The Federal Environment Agency approved a request by canton Valais to kill the wolf, after nine sheep were savaged last Sunday. Spokesman Rolf Wespe says this particular wolf has killed or wounded 271 sheep, and must therefore be destroyed.
He says this particular decision goes against federal law, under which the wolf is a protected species, but in certain cases such a move is necessary.
"We are trying to introduce the wolf again, but not under any conditions. We cannot only protect the wolf. We also have to look after the general environment. If the wolf is to be re-introduced into the wild in Switzerland, it has got to be educated to hunt only deer."
The wolf disappeared from Switzerland in the last century, after its forest habitat was destroyed. Now many of the forests are back, and Switzerland is trying to re-introduce these predators.

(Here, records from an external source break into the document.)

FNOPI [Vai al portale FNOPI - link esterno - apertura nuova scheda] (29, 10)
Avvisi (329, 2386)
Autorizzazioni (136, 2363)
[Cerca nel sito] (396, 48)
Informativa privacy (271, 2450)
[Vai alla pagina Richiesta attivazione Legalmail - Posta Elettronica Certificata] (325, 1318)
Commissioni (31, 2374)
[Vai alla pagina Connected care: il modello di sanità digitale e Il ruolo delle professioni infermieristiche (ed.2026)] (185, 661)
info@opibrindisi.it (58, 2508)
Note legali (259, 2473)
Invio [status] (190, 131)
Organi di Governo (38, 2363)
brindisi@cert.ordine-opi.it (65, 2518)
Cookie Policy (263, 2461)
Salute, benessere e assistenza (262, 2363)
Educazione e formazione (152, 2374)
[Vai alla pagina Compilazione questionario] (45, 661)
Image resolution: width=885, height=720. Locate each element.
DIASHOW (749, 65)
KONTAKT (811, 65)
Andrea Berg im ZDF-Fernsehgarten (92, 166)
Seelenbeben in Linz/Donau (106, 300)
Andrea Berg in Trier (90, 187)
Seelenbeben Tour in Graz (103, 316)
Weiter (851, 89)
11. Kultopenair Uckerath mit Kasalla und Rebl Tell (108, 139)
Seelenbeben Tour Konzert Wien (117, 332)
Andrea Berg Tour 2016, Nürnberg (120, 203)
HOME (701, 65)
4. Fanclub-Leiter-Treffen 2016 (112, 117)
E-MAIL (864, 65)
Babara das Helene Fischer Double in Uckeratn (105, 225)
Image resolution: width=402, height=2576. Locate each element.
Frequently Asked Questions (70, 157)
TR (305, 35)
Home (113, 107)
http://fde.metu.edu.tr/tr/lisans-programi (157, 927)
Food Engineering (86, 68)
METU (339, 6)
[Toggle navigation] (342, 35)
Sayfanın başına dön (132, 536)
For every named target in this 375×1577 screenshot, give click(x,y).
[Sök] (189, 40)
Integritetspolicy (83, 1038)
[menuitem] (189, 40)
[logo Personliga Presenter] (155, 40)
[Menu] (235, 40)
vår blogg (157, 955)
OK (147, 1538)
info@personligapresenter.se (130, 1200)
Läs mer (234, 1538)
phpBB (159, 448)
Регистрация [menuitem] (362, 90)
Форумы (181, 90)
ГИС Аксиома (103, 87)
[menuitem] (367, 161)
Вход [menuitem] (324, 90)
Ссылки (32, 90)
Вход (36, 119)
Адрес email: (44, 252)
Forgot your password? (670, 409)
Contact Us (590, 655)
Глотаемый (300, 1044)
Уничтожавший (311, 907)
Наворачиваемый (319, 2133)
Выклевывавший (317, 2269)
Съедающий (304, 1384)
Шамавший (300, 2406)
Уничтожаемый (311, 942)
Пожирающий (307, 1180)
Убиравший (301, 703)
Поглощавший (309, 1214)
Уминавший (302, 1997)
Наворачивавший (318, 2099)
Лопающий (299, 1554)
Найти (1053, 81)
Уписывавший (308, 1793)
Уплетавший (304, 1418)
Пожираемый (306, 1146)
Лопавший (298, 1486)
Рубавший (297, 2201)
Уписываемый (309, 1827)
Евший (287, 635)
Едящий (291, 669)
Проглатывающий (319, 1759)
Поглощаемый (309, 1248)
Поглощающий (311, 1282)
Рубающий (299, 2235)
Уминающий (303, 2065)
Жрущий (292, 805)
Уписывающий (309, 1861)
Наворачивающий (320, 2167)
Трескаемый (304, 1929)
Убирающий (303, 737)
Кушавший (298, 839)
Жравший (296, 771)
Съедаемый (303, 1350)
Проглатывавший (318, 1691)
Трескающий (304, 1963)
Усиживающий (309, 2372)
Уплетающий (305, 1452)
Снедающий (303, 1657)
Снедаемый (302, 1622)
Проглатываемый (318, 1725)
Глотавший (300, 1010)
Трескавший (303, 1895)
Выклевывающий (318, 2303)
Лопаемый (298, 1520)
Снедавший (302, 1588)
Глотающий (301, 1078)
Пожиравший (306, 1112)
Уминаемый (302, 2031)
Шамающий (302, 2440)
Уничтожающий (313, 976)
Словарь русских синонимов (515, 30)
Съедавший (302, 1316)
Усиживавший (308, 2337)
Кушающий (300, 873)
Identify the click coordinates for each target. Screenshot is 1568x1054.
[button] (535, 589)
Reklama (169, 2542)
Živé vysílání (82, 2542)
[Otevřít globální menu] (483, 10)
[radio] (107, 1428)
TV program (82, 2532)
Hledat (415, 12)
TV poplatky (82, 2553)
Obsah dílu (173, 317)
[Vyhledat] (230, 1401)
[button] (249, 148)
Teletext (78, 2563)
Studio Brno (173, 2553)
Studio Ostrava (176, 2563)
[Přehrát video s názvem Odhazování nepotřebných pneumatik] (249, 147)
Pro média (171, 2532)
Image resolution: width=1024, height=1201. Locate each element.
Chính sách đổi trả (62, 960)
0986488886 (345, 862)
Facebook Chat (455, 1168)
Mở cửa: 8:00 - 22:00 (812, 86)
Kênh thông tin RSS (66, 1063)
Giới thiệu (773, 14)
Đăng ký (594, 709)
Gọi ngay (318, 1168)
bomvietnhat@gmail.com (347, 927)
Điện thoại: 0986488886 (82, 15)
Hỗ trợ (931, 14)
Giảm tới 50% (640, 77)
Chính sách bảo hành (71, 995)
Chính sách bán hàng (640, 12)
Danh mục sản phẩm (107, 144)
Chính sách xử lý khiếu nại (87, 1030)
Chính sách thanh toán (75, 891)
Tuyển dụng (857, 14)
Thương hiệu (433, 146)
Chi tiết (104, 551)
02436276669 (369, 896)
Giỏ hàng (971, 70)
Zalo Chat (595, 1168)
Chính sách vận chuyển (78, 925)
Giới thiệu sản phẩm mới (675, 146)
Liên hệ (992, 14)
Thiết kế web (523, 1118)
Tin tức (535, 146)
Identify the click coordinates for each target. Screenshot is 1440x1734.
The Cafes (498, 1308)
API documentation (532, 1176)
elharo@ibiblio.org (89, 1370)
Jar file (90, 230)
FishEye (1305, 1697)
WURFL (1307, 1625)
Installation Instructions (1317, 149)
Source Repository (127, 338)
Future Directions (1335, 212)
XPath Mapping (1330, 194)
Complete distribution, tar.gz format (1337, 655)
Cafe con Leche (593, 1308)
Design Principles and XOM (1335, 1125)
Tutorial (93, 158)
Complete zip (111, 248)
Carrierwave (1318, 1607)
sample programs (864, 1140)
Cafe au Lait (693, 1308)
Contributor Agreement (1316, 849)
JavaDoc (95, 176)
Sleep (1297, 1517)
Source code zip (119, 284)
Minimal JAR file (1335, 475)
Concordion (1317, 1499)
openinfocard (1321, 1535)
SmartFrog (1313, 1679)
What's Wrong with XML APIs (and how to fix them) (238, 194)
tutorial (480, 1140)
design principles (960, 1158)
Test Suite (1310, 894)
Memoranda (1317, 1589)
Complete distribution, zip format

This scheme has proved successful with another predator, the lynx. The Federal Environment Agency estimates there are about 100 adult lynx living wild in Switzerland. For the most part, they feed only on deer and other small wild animals. Those that attacked livestock have also been destroyed.
According to Rolf Wespe, it is normally possible to establish if a particular lynx has turned to killing livestock instead of hunting wild prey. This is done by conducting the equivalent of forensic autopsies on the dead livestock.
"The evidence enables scientists to identify which individual animal is the culprit. In the case of lynx, the go-ahead is given to kill the animal once it has been ascertained that it has killed at least 15 sheep, the usual domestic prey of lynx."
It is thought wolves have killed around 300 sheep since last year. The Val d'Herens in the Evolene region has been the area with the most recent incidents. The wolf that killed sheep in the Val d'Herens is believed to have crossed into Switzerland from Italy.
So far, no decision has been made about how to kill wolves. Wildlife experts from the canton Valais favour "a clinical operation carried out by a game keeper," says the biologist for the cantonal hunting and fishing cantonal authority, Yves Crettenand.
"We can't afford to have a slow large-scale search, since a wolf can cover distances between 10 and 15 kilometres in just one night."